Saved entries
- - -
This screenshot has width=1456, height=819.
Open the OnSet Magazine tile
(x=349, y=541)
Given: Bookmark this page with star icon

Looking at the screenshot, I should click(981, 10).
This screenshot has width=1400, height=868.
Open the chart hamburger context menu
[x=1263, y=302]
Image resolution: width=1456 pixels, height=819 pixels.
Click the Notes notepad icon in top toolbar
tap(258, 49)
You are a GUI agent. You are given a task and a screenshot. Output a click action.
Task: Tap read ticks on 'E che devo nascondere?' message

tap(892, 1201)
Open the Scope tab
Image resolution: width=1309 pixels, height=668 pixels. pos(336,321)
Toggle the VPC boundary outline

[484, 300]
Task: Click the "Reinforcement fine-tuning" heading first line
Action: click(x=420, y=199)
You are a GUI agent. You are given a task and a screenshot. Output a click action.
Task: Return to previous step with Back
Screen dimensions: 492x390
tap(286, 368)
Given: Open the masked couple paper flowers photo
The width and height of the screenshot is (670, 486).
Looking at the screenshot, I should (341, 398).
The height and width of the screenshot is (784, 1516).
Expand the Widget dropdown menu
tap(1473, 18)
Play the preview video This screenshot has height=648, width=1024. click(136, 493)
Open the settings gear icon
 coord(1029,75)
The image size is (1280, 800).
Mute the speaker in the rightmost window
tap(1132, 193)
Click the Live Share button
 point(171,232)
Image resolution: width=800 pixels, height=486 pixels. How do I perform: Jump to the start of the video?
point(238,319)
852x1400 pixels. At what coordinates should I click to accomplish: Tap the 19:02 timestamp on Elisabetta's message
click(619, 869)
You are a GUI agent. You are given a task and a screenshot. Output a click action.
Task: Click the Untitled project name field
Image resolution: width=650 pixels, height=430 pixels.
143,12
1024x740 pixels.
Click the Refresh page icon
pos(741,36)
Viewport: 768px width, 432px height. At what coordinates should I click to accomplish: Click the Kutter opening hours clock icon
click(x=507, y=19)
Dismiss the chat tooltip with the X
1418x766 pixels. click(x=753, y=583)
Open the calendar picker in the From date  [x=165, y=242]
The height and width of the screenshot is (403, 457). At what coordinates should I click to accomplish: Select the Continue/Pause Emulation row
- - -
TASK PROMPT: Starting at the line that has "Screen dimensions: 492x390" in the records above, restate word for word every line until the one that has "The image size is (1280, 800).", and include that one as well.

FINAL ANSWER:
Screen dimensions: 492x390
tap(286, 368)
Given: Open the masked couple paper flowers photo
The width and height of the screenshot is (670, 486).
Looking at the screenshot, I should (341, 398).
The height and width of the screenshot is (784, 1516).
Expand the Widget dropdown menu
tap(1473, 18)
Play the preview video This screenshot has height=648, width=1024. click(136, 493)
Open the settings gear icon
 coord(1029,75)
The image size is (1280, 800).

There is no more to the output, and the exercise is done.